ALTA Develops Principles for Amending Good Funds Laws

February 23, 2021

Good funds laws came into fruition in 1994 after Abbey Financial Corp. declared bankruptcy leaving nearly 1,000 customers with unfunded mortgages.

While requirements for good funds vary by state, the overall goal is to protect against fraud and preserve the integrity of the consumer funds that are held and disbursed in real estate transactions. Over the years, many states have passed legislation requiring funds over a certain dollar amount originating from a single party to a real estate transaction be wired funds as opposed to personal or cashier`s checks.

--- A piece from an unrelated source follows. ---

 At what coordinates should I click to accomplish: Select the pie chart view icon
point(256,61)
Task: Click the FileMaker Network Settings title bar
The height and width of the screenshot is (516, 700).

The title and title insurance and settlement services industries have long supported efforts to modernize the process for the handling of funds at the closing table, however, the emergence of transfers involving digital funds has added a new wrinkle to what constitutes good funds.

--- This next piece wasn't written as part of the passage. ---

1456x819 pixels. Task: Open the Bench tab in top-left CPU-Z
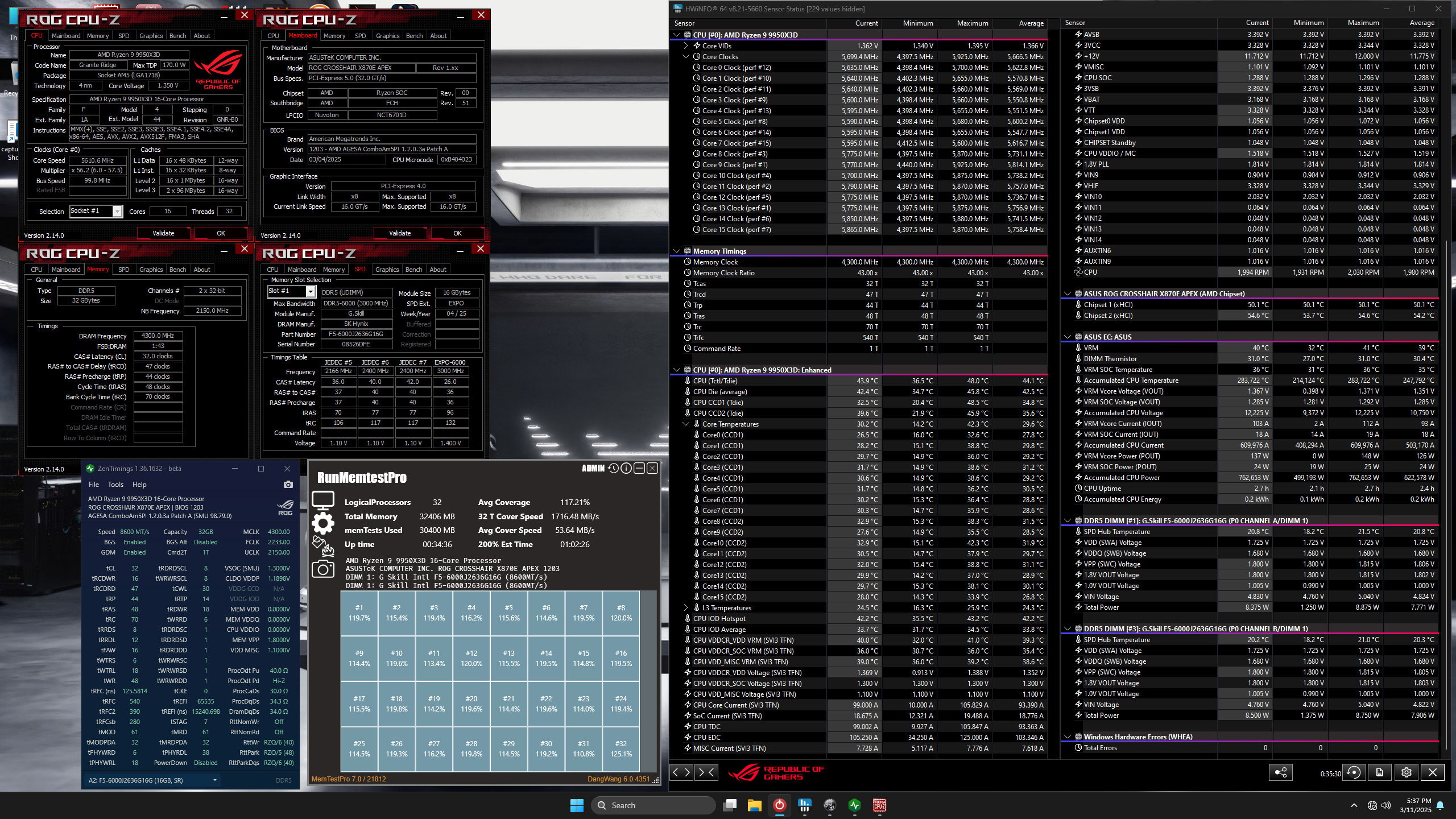pos(177,36)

Payment services such as Venmo, Zelle and PayPal have emerged as new alternatives to automated clearing house (ACH) transactions and wire transfers. Coupled with the rise of the acceptance of cybercurrencies, updates to good funds laws should ensure new transfer methods have the same level of security, stability, payment assurance and consumer protection as the ones the industry currently relies upon.

ALTA believes new transfer methods that do not provide the same features as existing methods run the risk of funds being rescinded. This could lead to the loss of consumer funds, and title company defaults or bankruptcies. The ability to reverse funds for up to 90 days under current federal consumer financial protection laws may cause closing delays due to the risk of fraud or dispute, which is the case for ACH and credit card transactions. Widespread use of reversals could cause instability of liquidity for title companies, title underwriters and banks.

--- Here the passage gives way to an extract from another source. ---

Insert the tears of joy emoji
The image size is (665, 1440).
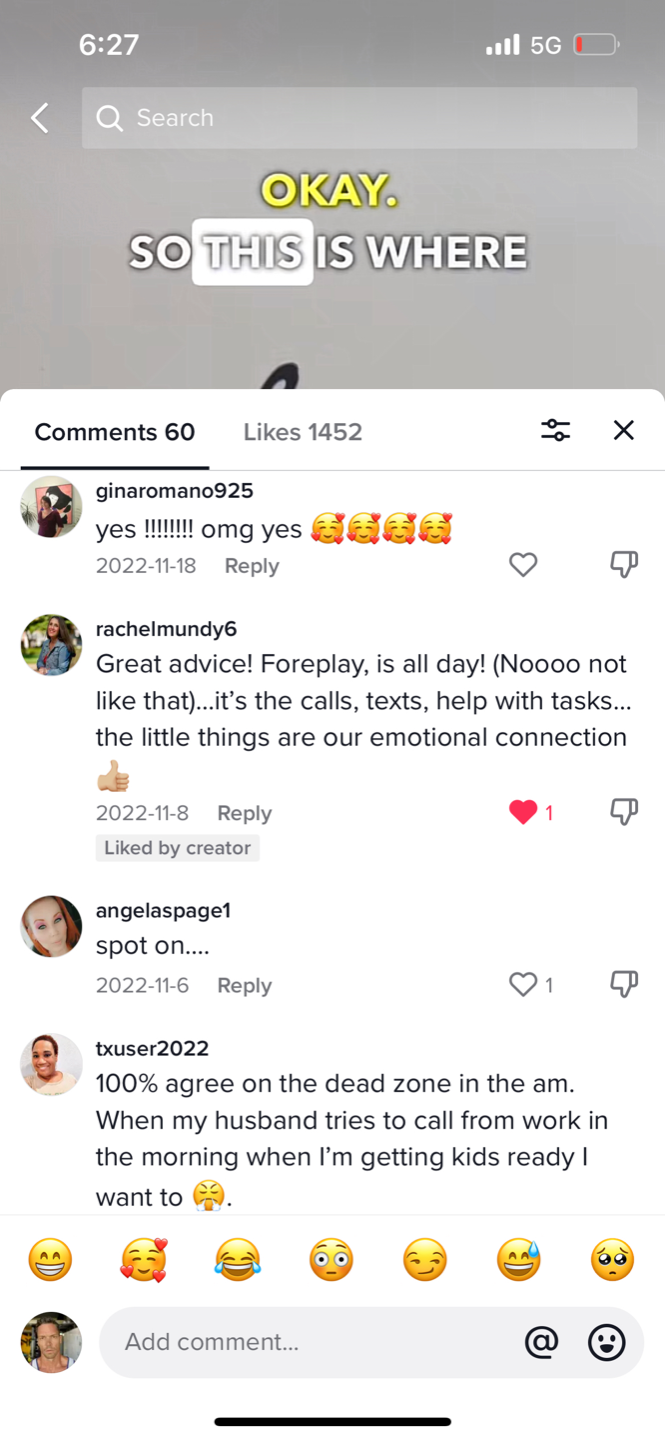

ALTA developed the following principles that should be considered when amending or modernizing good funds laws:

  • Bank-to-Bank Transfer: Each transaction should be considered a bank-to-bank transfer or deposit of funds and not treated as a consumer payment that includes protections allowing for reversals or is governed by the federal Electronic Funds Transfer Act and its implementing regulations. Transfers should not be considered as a consumer to business payment for goods or services (e.g. ACH or credit card).
  • Linked to Consumer’s Funds: Funds should be directly linked to and transferred from the consumer’s demand deposit account. Funds may not be sourced from a consumer’s credit card, cryptocurrency bitcoin or any other non-depository source.
  • Backed by U.S. Dollar: Funds should be transferred in USD or converted to USD prior to transfer.
  • Escrow Account Destination: Funds should be transferred from a consumer’s account at a depository institution directly into the settlement service provider’s escrow account. Funds shouldn’t move through other bank accounts or be transferred to cybercurrency payment ledgers before deposit in an escrow account.
  • Finality of Transfer: All funds transfer methods must be final with no ability to claw back or reverse the transaction.

ALTA developed several best practices title and settlement agents should consider when accepting digital funds from consumers. The procedures address the security, transfer and source of funds.